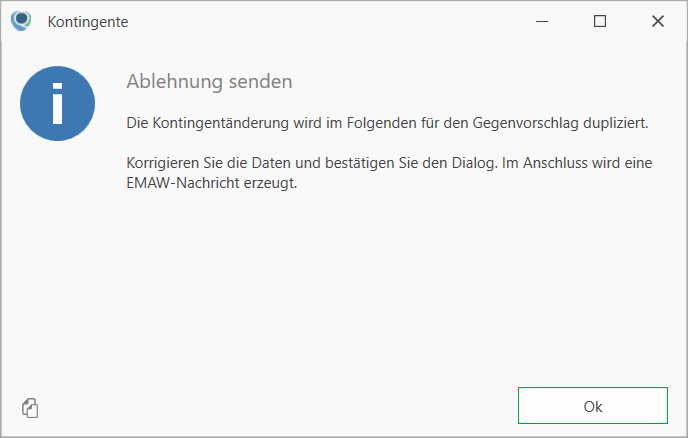The height and width of the screenshot is (438, 688).
Task: Copy message text via the clipboard icon
Action: tap(30, 408)
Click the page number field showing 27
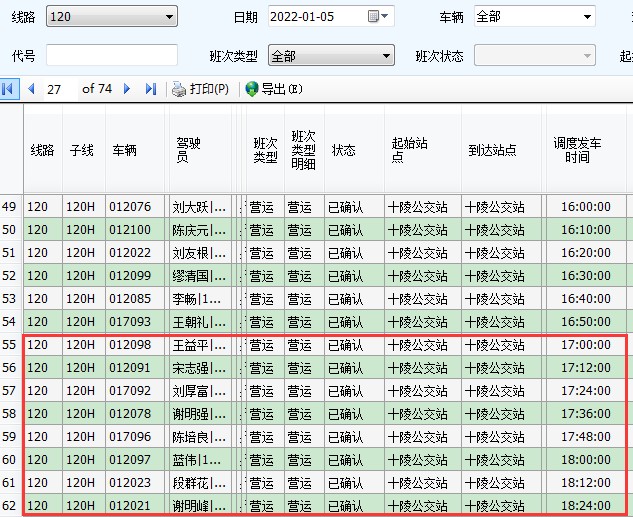Image resolution: width=633 pixels, height=517 pixels. pyautogui.click(x=58, y=89)
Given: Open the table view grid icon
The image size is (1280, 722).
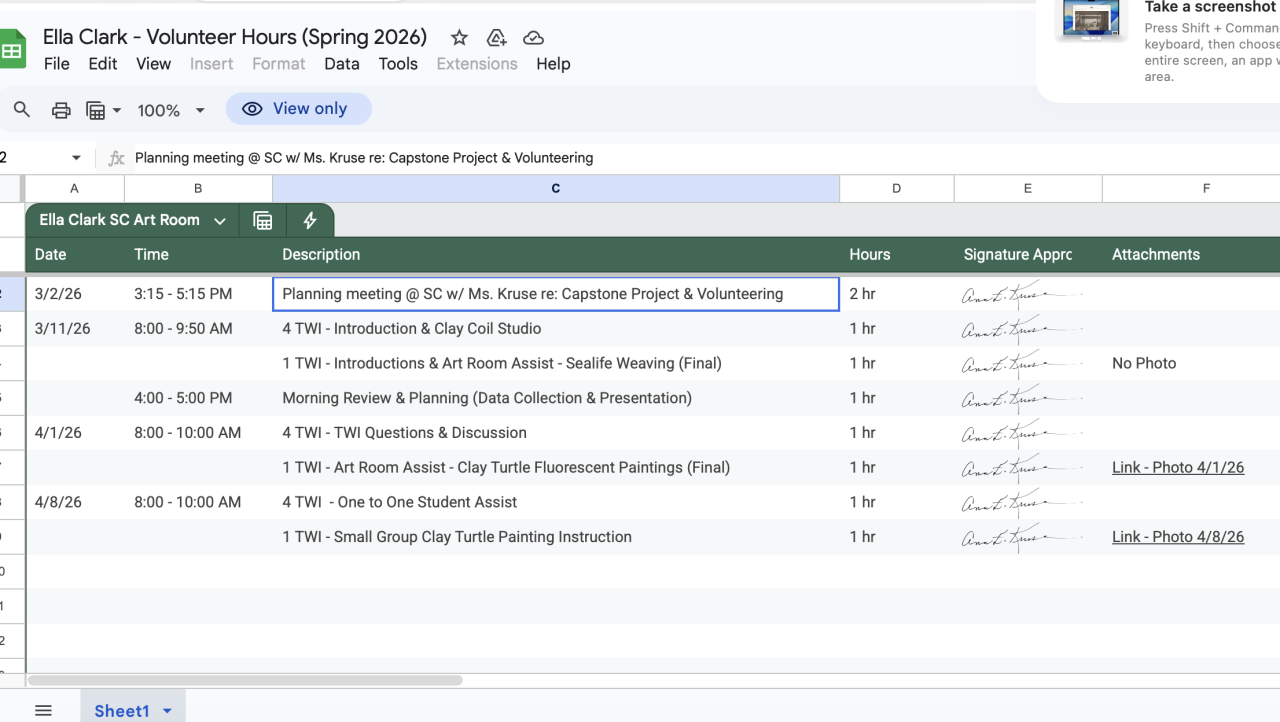Looking at the screenshot, I should [x=263, y=221].

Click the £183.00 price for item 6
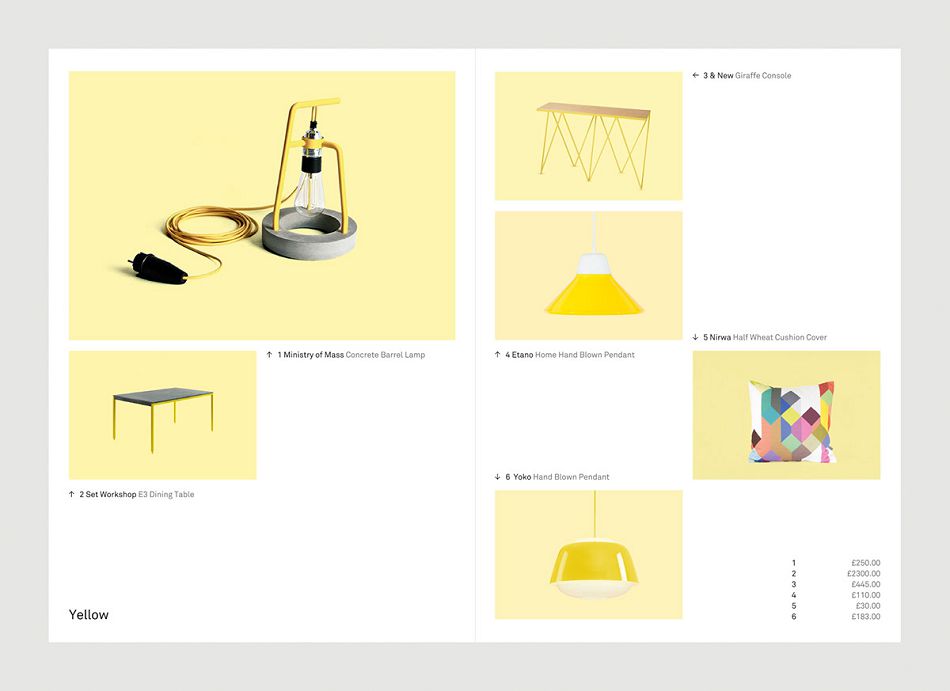tap(865, 617)
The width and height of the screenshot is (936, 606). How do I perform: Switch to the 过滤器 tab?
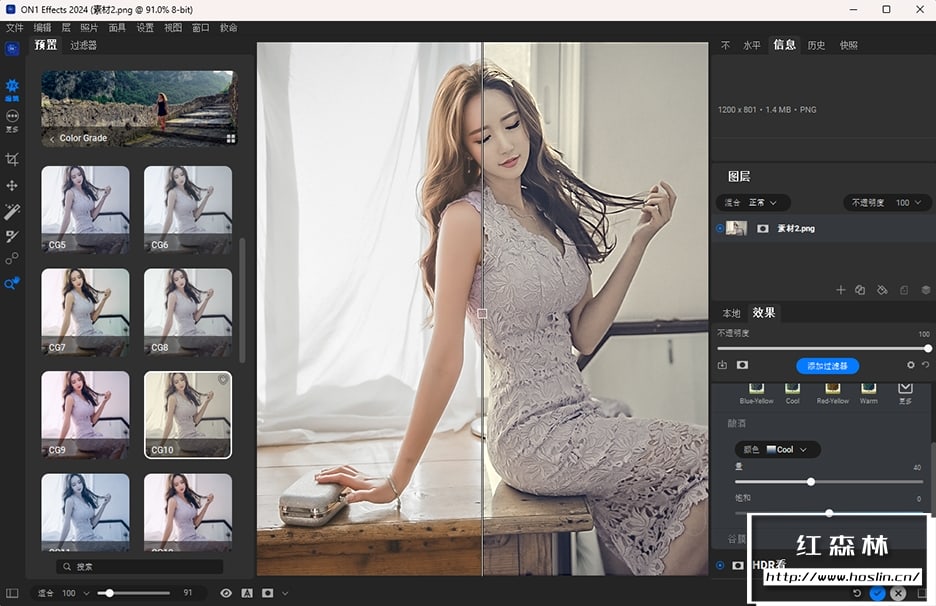[83, 45]
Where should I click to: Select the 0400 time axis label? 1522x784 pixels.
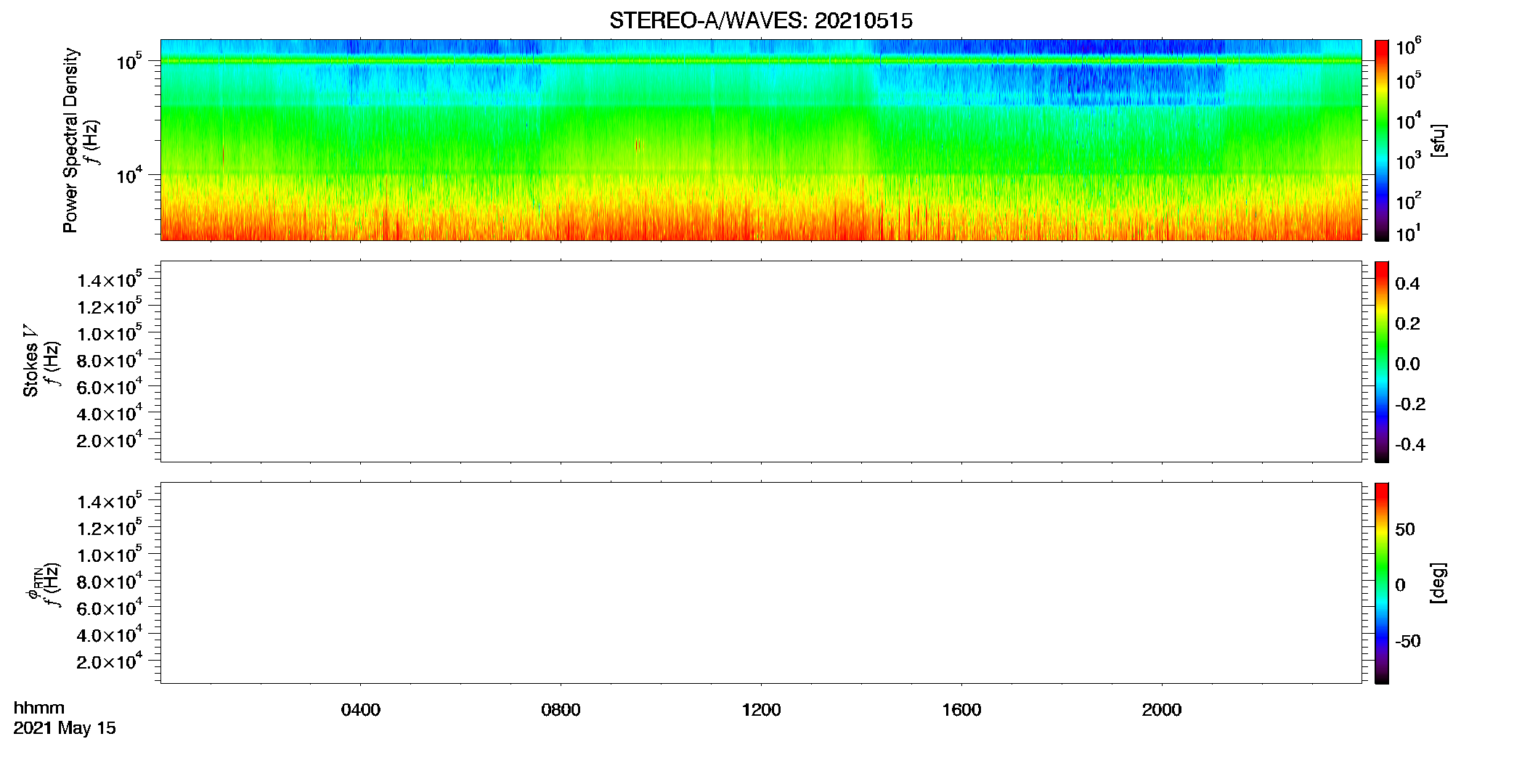click(361, 710)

-=-=-

Directions -
Repeat the line that contains "The image size is (1280, 722)." and each line after it, through the last line of the listing, exactly and alone; pictures stay out of the repeat.

Answer for the task -
The image size is (1280, 722).
Looking at the screenshot, I should [x=263, y=221].

Click the £183.00 price for item 6
tap(865, 617)
The width and height of the screenshot is (936, 606). How do I perform: Switch to the 过滤器 tab?
[83, 45]
Where should I click to: Select the 0400 time axis label? 1522x784 pixels.
click(361, 710)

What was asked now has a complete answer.